Human papillomavirus and human cytomegalovirus infection and association with prognosis in patients with primary glioblastoma in Pakistan
Glioblastoma multiforme (GBM) is the most common adult primary brain tumor. Human cytomegalovirus (HCMV) has been studied for the past decade, and conflicting results have been reported with no conclusive role established yet. Human papillomavirus (HPV) is involved in the pathogenesis of many cancers and has a high prevalence in patients with cervical and oral cancer in Pakistan. The objective of our study was to identify the prevalence of HCMV and HPV in Pakistani patients with primary GBM.
In total, 112 primary GBM biopsies were analyzed. HCMV and HPV infection was investigated using nested and conventional polymerase chain reaction, respectively. Positive HPV samples were further confirmed through sequencing. HPV status was correlated with histology and expression of other frequently mutated GBM molecular markers.

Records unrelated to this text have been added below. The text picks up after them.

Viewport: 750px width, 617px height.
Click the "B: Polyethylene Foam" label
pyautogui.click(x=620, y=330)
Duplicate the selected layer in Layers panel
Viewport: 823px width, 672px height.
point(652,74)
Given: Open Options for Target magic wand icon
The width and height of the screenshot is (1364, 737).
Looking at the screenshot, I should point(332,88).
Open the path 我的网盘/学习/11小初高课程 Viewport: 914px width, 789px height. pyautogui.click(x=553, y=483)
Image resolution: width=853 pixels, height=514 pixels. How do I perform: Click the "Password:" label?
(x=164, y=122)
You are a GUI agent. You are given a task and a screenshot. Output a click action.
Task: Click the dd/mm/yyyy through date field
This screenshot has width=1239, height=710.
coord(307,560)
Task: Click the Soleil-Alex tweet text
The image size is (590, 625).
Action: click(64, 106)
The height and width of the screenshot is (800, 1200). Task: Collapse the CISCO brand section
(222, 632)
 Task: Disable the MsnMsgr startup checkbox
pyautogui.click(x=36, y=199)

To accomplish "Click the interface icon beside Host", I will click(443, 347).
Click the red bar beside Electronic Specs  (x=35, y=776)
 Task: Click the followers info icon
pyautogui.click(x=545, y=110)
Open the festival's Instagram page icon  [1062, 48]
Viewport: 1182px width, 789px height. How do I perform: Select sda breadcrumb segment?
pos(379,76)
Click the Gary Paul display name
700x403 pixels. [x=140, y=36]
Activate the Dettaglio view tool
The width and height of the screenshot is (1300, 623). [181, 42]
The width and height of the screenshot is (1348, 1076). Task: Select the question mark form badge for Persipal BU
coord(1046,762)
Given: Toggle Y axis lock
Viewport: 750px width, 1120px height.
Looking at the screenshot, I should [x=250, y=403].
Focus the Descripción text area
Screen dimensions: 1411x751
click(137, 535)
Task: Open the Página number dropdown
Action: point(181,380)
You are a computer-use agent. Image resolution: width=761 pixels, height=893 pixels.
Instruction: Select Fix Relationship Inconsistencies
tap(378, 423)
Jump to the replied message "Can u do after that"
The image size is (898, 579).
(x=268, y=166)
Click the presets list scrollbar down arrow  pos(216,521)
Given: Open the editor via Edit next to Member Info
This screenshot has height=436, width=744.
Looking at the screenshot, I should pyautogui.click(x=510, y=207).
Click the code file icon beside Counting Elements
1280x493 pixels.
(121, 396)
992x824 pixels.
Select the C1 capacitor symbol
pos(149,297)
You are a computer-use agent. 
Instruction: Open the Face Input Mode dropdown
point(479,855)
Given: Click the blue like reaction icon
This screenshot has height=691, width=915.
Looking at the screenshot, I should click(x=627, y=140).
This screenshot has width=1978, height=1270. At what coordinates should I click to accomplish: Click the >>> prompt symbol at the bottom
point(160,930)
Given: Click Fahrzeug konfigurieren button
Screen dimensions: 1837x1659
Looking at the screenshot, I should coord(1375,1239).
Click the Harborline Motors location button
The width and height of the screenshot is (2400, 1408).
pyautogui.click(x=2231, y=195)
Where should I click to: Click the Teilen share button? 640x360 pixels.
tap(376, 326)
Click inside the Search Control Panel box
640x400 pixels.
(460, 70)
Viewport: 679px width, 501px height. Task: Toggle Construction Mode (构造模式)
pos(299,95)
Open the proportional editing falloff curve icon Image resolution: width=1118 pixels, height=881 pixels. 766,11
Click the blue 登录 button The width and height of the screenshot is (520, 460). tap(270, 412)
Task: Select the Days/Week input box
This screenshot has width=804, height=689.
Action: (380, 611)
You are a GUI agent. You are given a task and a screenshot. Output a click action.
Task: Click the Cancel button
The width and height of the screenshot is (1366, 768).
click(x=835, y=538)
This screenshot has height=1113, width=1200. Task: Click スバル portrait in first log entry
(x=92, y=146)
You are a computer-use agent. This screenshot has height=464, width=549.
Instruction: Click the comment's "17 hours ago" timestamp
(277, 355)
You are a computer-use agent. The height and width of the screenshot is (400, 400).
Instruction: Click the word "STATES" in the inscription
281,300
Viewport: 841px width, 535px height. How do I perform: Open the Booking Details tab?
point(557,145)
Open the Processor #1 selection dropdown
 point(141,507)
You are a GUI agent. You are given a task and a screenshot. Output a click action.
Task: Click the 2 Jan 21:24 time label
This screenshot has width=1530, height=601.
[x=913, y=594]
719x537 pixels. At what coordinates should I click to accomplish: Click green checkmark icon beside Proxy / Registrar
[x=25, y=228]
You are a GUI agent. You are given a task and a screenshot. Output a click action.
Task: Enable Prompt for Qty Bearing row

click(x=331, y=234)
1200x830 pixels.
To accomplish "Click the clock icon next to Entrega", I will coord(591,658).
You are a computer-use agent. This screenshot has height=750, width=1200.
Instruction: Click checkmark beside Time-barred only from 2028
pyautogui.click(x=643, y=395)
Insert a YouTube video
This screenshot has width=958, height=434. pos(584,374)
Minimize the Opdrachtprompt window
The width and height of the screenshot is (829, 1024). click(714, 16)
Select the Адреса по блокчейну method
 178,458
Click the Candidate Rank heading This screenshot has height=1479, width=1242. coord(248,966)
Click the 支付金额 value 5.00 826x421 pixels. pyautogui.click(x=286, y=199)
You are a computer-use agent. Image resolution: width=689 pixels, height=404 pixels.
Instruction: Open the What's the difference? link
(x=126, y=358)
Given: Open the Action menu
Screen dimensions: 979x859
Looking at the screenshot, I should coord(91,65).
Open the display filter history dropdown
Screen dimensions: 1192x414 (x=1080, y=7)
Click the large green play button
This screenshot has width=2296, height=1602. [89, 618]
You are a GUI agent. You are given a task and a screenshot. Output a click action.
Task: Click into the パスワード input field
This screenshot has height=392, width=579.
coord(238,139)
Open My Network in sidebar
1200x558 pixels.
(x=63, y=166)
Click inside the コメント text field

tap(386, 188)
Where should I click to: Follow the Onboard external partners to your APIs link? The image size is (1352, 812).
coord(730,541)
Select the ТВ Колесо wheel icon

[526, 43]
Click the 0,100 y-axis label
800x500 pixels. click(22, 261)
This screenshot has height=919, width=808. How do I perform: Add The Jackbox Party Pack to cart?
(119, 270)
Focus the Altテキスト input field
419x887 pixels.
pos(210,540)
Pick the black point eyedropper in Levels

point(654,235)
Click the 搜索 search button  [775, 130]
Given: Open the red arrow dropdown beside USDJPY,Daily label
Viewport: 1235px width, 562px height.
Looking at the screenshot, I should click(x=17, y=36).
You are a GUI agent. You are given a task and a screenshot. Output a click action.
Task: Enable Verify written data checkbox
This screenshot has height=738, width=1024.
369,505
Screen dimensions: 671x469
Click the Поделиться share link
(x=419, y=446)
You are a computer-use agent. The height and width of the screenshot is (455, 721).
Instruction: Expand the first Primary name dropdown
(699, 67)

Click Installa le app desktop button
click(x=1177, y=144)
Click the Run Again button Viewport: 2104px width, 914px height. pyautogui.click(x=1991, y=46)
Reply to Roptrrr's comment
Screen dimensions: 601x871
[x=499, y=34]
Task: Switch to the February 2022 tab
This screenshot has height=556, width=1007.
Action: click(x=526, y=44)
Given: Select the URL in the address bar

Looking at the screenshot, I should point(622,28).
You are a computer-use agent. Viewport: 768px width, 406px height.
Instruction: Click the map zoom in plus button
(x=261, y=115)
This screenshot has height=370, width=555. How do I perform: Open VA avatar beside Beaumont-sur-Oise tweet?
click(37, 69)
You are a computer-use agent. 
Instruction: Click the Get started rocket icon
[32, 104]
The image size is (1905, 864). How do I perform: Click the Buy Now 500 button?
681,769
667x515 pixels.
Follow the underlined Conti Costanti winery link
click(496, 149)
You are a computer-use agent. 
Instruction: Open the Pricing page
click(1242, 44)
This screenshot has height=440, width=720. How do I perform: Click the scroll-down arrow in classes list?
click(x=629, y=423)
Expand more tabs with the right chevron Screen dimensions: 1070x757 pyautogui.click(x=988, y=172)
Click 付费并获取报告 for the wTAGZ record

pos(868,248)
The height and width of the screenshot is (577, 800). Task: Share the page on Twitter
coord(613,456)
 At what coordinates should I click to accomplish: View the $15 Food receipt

Our study comprised of 68% male and 32% female patients. HCMV was detected in only 1 patient whereas HPV infection was present in 28% of patients with no cases of HPV and HCMV coinfection. We report for the first time that a majority of HPV-positive patients with GBM harbored types 16 and 18 both. Among them, 16% were HPV-type 16 and 20% were HPV-type 18. Patients infected with HPV had longer survival times, but this was not statistically significant. The most commonly overexpressed molecular marker in HPV-positive patients was cyclo-oxygenase-2, and no histologic changes were seen in HPV-positive GBM cases.
The presence of a single HCMV positive is intriguing. In addition, we discovered a substantially high 28% prevalence of HPV in GBM patients. The role of viruses in gliomagenesis warrants further investigation.